Tikal II: The Lost Temple by Asmodee

(Photo by Hélio Andrade via BoardGameGeek.com)

After opening the box and seeing the components up close, I was not disappointed. So much detail went into the board and each player’s camp piece. I could already tell I would not have any problem looking at this board for 1-2 hours. The detail on the hexagon tiles match the Temple theme perfectly. The pirogue (which you will end up calling “the boat) is a cool little component that fits it’s purpose very well. Could have been a little bigger, as it can be hard to see from across the large board. The explorer pieces are also small, but they do not lack in detail. Also, having each player’s piece be a different figure is a nice touch. What a welcome site to not see one wood cube in a game!!

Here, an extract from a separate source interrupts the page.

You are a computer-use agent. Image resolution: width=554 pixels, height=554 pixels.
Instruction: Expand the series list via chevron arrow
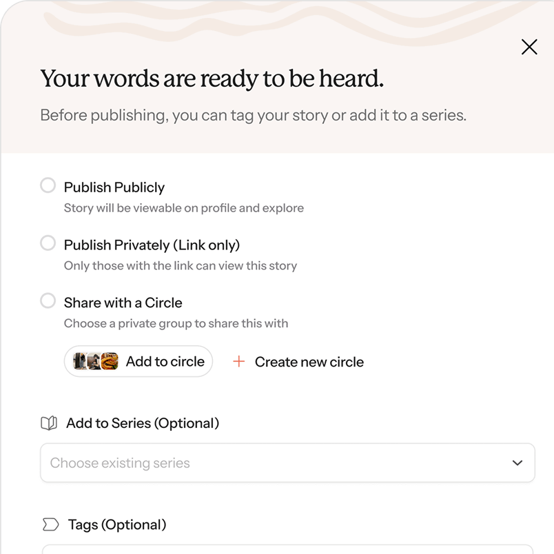point(517,463)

(Photo by Hélio Andrade via BoardGameGeek.com)

Playing the game!

Normally I like to do a mock run of a game before introducing it to Lisa, but tonight I was feeling feeling bold and decided to give it a go. Granted, I did read the rules a few times online before opening the physical book, so I had a decent idea of how the actual game flow works, but there is just nothing like having everything setup in front of you and actually going through the motions of each turn. Unfortunately after starting to read the rules I felt that maybe I should have done a mock game after all. The rules aren’t all the difficult to follow, there is just a good number of little details that cannot be missed. Mostly in how the points are scored…which is kind of important. So we powered through and got everything setup, re-read a few rules that weren’t clear initially and then started down the river.

The first few turns went without a hitch. Find a tile you like, move your pirogue, pick it up, do what it says to do and then start exploring…easy enough. I know that doesn’t sound all that fun, but it’s kind of neat thinking that you’re this explorer entering a lost temple looking for treasure. So thematically it works pretty well.

As the game progressed Lisa was very interested in collecting keys of each color, so as to not be blocked from entering doors. This strategy seemed to work well for her as she was ultimately able to get one more flag down than me. That was probably the difference in our final score.

Something I didn’t mention was the ability to collect treasures and deliver them for points. This was an interesting part of the game that we didn’t really take advantage of until later in the game. Especially after I got a card to give me +2 points for each treasure I delivered. Seeing that Lisa was able to move and place her flags anywhere on the board, I thought collecting/delivering treasures would be a good way to offset that. And it was, for the most part.

The end game came pretty quickly, but not before Lisa was able to get into the Golden Temple space with a secret passage card and get all 16 points. Unfortunately on my final turn I was not able to take advantage of the space because of my lack of a secret passages (no doors were connected it to the space). This gave her a pretty comm lead, but I had an ace up my sleeve. A pair of cards that gave me 12 points if I had both. Plus I thought I would be able to steal some of the alter spots with my hidden keys.

Sadly, I did not take as many alters as I hoped for and Lisa stayed just far enough ahead of me during final scoring. L: 145, I: 139.

(Photo by Hélio Andrade via BoardGameGeek.com)

The only thing that matters: was it FUN?

Yes, but not a resounding “yes”. More of a “hmm, that was a pretty fun game, we should definitely play again.” I do have a bit of a concern that it will feel a bit samey after a while, especially repeated plays with only 2 players. The tiles around the outside will always be the same, even though they will be in different order, the temple tiles are always going to be the same (as well as the alters). So the only real changes would be each player’s strategy obtaining points.

  • I can always get lots of keys in my camp (flipped over on my player board), so I can be the only one to receive points in alters at the end of the game?
  • Maybe I should collect a bunch of different cards in order to create combos during my exploration phase?
  • Or I could try to collect as many secret passages as I can in order to secure the special locations on the outside of the temple?
  • There are always treasures to collect and deliver. That might be a interesting strategy to undertake?

So there are definitely different ways to play each game, even if the board won’t look any different.

I’m happy it’s in my collection and that Lisa enjoyed playing it. Repeated plays will tell the real story for this one.